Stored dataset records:
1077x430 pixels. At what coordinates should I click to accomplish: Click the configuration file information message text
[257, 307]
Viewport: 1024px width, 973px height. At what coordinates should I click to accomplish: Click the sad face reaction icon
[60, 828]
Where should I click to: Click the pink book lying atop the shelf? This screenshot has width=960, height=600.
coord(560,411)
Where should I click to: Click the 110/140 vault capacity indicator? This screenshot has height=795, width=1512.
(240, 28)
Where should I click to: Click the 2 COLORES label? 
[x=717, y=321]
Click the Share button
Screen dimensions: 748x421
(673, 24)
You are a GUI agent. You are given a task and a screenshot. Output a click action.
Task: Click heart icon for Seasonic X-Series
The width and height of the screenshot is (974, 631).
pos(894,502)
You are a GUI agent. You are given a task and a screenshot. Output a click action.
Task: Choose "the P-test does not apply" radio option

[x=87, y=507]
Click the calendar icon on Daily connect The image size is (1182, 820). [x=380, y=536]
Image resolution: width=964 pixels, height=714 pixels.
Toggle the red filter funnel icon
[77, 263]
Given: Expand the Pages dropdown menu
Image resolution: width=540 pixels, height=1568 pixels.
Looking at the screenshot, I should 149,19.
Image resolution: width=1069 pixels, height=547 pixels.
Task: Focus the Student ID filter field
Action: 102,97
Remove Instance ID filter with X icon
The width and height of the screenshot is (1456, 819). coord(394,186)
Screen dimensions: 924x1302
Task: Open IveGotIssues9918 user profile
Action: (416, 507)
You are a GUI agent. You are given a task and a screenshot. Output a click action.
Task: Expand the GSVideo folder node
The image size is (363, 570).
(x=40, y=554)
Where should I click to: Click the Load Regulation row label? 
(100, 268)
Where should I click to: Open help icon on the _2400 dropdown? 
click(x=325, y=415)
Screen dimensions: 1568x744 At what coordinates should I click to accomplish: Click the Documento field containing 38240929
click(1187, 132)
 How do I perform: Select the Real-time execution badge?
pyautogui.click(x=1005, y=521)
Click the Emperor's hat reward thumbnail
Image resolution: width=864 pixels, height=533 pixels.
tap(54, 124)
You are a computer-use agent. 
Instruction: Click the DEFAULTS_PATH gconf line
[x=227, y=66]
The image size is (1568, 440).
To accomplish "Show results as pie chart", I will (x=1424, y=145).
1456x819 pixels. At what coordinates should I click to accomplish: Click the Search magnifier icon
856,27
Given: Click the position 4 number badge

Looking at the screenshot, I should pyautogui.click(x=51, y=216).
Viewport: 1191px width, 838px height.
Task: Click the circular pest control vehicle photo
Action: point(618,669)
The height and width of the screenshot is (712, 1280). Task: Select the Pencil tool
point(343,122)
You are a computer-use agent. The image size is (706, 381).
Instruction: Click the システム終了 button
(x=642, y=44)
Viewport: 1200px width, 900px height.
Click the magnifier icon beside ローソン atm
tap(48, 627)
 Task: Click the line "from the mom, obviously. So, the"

→ What is asked: Arrange all of the records above as a numbered list, leaving out any blank lines.

→ Exercise output:
1. 1077x430 pixels. At what coordinates should I click to accomplish: Click the configuration file information message text
2. [257, 307]
3. Viewport: 1024px width, 973px height. At what coordinates should I click to accomplish: Click the sad face reaction icon
4. [60, 828]
5. Where should I click to: Click the pink book lying atop the shelf? This screenshot has width=960, height=600.
6. coord(560,411)
7. Where should I click to: Click the 110/140 vault capacity indicator? This screenshot has height=795, width=1512.
8. (240, 28)
9. Where should I click to: Click the 2 COLORES label? 
10. [x=717, y=321]
11. Click the Share button
12. Screen dimensions: 748x421
13. (673, 24)
14. You are a GUI agent. You are given a task and a screenshot. Output a click action.
15. Task: Click heart icon for Seasonic X-Series
16. The width and height of the screenshot is (974, 631).
17. pos(894,502)
18. You are a GUI agent. You are given a task and a screenshot. Output a click action.
19. Task: Choose "the P-test does not apply" radio option
20. [x=87, y=507]
21. Click the calendar icon on Daily connect The image size is (1182, 820). [x=380, y=536]
22. Image resolution: width=964 pixels, height=714 pixels.
23. Toggle the red filter funnel icon
24. [77, 263]
25. Given: Expand the Pages dropdown menu
26. Image resolution: width=540 pixels, height=1568 pixels.
27. Looking at the screenshot, I should 149,19.
28. Image resolution: width=1069 pixels, height=547 pixels.
29. Task: Focus the Student ID filter field
30. Action: 102,97
31. Remove Instance ID filter with X icon
32. The width and height of the screenshot is (1456, 819). coord(394,186)
33. Screen dimensions: 924x1302
34. Task: Open IveGotIssues9918 user profile
35. Action: (416, 507)
36. You are a GUI agent. You are given a task and a screenshot. Output a click action.
37. Task: Expand the GSVideo folder node
38. The image size is (363, 570).
39. (x=40, y=554)
40. Where should I click to: Click the Load Regulation row label? 
41. (100, 268)
42. Where should I click to: Open help icon on the _2400 dropdown? 
43. click(x=325, y=415)
44. Screen dimensions: 1568x744 At what coordinates should I click to accomplish: Click the Documento field containing 38240929
45. click(1187, 132)
46.  How do I perform: Select the Real-time execution badge?
47. pyautogui.click(x=1005, y=521)
48. Click the Emperor's hat reward thumbnail
49. Image resolution: width=864 pixels, height=533 pixels.
50. tap(54, 124)
51. You are a computer-use agent. 
52. Instruction: Click the DEFAULTS_PATH gconf line
53. [x=227, y=66]
54. The image size is (1568, 440).
55. To accomplish "Show results as pie chart", I will (x=1424, y=145).
56. 1456x819 pixels. At what coordinates should I click to accomplish: Click the Search magnifier icon
57. 856,27
58. Given: Click the position 4 number badge
59. Looking at the screenshot, I should pyautogui.click(x=51, y=216).
60. Viewport: 1191px width, 838px height.
61. Task: Click the circular pest control vehicle photo
62. Action: point(618,669)
63. The height and width of the screenshot is (712, 1280). Task: Select the Pencil tool
64. point(343,122)
65. You are a computer-use agent. The image size is (706, 381).
66. Instruction: Click the システム終了 button
67. (x=642, y=44)
68. Viewport: 1200px width, 900px height.
69. Click the magnifier icon beside ローソン atm
70. tap(48, 627)
71.  Task: Click the line "from the mom, obviously. So, the"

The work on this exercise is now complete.